Segment Open

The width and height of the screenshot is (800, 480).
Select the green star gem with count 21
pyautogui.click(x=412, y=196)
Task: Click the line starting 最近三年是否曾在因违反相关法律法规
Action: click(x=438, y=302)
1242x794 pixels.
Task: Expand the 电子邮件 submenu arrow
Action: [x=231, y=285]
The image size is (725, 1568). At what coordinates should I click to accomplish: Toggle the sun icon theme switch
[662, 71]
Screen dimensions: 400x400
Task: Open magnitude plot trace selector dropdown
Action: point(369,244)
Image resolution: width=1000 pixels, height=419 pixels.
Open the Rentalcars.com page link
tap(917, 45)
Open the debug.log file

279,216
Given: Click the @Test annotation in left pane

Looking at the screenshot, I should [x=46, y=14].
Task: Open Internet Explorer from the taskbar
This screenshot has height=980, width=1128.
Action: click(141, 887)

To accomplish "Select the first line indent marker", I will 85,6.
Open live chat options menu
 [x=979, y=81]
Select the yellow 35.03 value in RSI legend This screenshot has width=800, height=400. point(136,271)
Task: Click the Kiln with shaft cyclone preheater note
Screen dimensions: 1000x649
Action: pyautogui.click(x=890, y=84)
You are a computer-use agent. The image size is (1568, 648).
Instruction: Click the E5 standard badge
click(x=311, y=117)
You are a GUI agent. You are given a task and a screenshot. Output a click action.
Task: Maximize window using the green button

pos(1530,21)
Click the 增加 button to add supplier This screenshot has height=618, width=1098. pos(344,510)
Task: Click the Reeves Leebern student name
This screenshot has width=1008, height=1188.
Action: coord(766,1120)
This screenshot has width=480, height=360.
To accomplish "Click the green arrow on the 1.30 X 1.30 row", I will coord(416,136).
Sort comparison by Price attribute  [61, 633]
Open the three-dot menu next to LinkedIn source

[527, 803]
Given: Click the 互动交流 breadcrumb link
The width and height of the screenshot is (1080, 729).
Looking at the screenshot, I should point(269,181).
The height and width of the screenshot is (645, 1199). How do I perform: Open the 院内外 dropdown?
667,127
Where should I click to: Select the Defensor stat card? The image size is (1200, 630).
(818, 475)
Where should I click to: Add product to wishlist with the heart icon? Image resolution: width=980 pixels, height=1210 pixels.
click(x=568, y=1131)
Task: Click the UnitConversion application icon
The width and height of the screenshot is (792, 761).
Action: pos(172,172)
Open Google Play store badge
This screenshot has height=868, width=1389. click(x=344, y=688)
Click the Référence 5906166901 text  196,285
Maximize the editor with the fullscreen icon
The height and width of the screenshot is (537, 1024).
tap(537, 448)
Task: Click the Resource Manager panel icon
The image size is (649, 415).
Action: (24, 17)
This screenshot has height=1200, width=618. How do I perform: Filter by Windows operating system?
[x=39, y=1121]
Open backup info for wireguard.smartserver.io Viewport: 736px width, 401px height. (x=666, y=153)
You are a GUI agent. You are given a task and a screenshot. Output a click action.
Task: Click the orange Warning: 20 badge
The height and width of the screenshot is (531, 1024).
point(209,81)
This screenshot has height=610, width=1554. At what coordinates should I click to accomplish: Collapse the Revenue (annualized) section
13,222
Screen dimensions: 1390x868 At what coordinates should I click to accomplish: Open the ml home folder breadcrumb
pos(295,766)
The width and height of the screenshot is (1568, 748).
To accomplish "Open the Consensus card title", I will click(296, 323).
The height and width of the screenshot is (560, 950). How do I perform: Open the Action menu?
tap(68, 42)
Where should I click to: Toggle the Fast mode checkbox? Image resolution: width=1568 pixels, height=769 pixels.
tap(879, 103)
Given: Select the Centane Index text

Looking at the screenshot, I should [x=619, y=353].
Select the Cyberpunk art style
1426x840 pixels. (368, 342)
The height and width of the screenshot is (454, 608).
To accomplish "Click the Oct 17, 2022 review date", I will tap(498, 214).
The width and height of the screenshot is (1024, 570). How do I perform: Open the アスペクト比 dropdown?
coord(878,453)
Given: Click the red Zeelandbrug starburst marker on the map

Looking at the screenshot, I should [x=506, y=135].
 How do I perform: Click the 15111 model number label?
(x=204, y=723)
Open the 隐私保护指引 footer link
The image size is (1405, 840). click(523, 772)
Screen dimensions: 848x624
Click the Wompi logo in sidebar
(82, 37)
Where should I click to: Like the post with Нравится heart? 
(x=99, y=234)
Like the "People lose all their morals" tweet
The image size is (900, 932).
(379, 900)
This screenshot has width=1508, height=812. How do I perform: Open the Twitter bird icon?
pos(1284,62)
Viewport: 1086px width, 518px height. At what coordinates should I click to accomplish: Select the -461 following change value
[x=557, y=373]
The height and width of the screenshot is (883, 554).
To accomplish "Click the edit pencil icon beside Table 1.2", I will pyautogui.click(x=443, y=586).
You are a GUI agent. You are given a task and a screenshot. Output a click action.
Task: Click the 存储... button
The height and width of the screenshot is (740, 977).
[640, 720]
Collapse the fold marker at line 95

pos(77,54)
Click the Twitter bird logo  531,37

Segment Closed

### Task requirements
With nothing omitted, set down all of the records again.

### Solution below
The width and height of the screenshot is (800, 480).
Select the green star gem with count 21
pyautogui.click(x=412, y=196)
Task: Click the line starting 最近三年是否曾在因违反相关法律法规
Action: click(x=438, y=302)
1242x794 pixels.
Task: Expand the 电子邮件 submenu arrow
Action: [x=231, y=285]
The image size is (725, 1568). At what coordinates should I click to accomplish: Toggle the sun icon theme switch
[662, 71]
Screen dimensions: 400x400
Task: Open magnitude plot trace selector dropdown
Action: point(369,244)
Image resolution: width=1000 pixels, height=419 pixels.
Open the Rentalcars.com page link
tap(917, 45)
Open the debug.log file

279,216
Given: Click the @Test annotation in left pane

Looking at the screenshot, I should [x=46, y=14].
Task: Open Internet Explorer from the taskbar
This screenshot has height=980, width=1128.
Action: click(141, 887)

To accomplish "Select the first line indent marker", I will 85,6.
Open live chat options menu
 [x=979, y=81]
Select the yellow 35.03 value in RSI legend This screenshot has width=800, height=400. point(136,271)
Task: Click the Kiln with shaft cyclone preheater note
Screen dimensions: 1000x649
Action: pyautogui.click(x=890, y=84)
You are a computer-use agent. The image size is (1568, 648).
Instruction: Click the E5 standard badge
click(x=311, y=117)
You are a GUI agent. You are given a task and a screenshot. Output a click action.
Task: Maximize window using the green button

pos(1530,21)
Click the 增加 button to add supplier This screenshot has height=618, width=1098. pos(344,510)
Task: Click the Reeves Leebern student name
This screenshot has width=1008, height=1188.
Action: coord(766,1120)
This screenshot has width=480, height=360.
To accomplish "Click the green arrow on the 1.30 X 1.30 row", I will coord(416,136).
Sort comparison by Price attribute  [61, 633]
Open the three-dot menu next to LinkedIn source

[527, 803]
Given: Click the 互动交流 breadcrumb link
The width and height of the screenshot is (1080, 729).
Looking at the screenshot, I should point(269,181).
The height and width of the screenshot is (645, 1199). How do I perform: Open the 院内外 dropdown?
667,127
Where should I click to: Select the Defensor stat card? The image size is (1200, 630).
(818, 475)
Where should I click to: Add product to wishlist with the heart icon? Image resolution: width=980 pixels, height=1210 pixels.
click(x=568, y=1131)
Task: Click the UnitConversion application icon
The width and height of the screenshot is (792, 761).
Action: pos(172,172)
Open Google Play store badge
This screenshot has height=868, width=1389. click(x=344, y=688)
Click the Référence 5906166901 text  196,285
Maximize the editor with the fullscreen icon
The height and width of the screenshot is (537, 1024).
tap(537, 448)
Task: Click the Resource Manager panel icon
The image size is (649, 415).
Action: (24, 17)
This screenshot has height=1200, width=618. How do I perform: Filter by Windows operating system?
[x=39, y=1121]
Open backup info for wireguard.smartserver.io Viewport: 736px width, 401px height. (x=666, y=153)
You are a GUI agent. You are given a task and a screenshot. Output a click action.
Task: Click the orange Warning: 20 badge
The height and width of the screenshot is (531, 1024).
point(209,81)
This screenshot has height=610, width=1554. At what coordinates should I click to accomplish: Collapse the Revenue (annualized) section
13,222
Screen dimensions: 1390x868 At what coordinates should I click to accomplish: Open the ml home folder breadcrumb
pos(295,766)
The width and height of the screenshot is (1568, 748).
To accomplish "Open the Consensus card title", I will click(296, 323).
The height and width of the screenshot is (560, 950). How do I perform: Open the Action menu?
tap(68, 42)
Where should I click to: Toggle the Fast mode checkbox? Image resolution: width=1568 pixels, height=769 pixels.
tap(879, 103)
Given: Select the Centane Index text

Looking at the screenshot, I should [x=619, y=353].
Select the Cyberpunk art style
1426x840 pixels. (368, 342)
The height and width of the screenshot is (454, 608).
To accomplish "Click the Oct 17, 2022 review date", I will tap(498, 214).
The width and height of the screenshot is (1024, 570). How do I perform: Open the アスペクト比 dropdown?
coord(878,453)
Given: Click the red Zeelandbrug starburst marker on the map

Looking at the screenshot, I should [x=506, y=135].
 How do I perform: Click the 15111 model number label?
(x=204, y=723)
Open the 隐私保护指引 footer link
The image size is (1405, 840). click(523, 772)
Screen dimensions: 848x624
Click the Wompi logo in sidebar
(82, 37)
Where should I click to: Like the post with Нравится heart? 
(x=99, y=234)
Like the "People lose all their morals" tweet
The image size is (900, 932).
(379, 900)
This screenshot has width=1508, height=812. How do I perform: Open the Twitter bird icon?
pos(1284,62)
Viewport: 1086px width, 518px height. At what coordinates should I click to accomplish: Select the -461 following change value
[x=557, y=373]
The height and width of the screenshot is (883, 554).
To accomplish "Click the edit pencil icon beside Table 1.2", I will pyautogui.click(x=443, y=586).
You are a GUI agent. You are given a task and a screenshot. Output a click action.
Task: Click the 存储... button
The height and width of the screenshot is (740, 977).
[640, 720]
Collapse the fold marker at line 95

pos(77,54)
Click the Twitter bird logo  531,37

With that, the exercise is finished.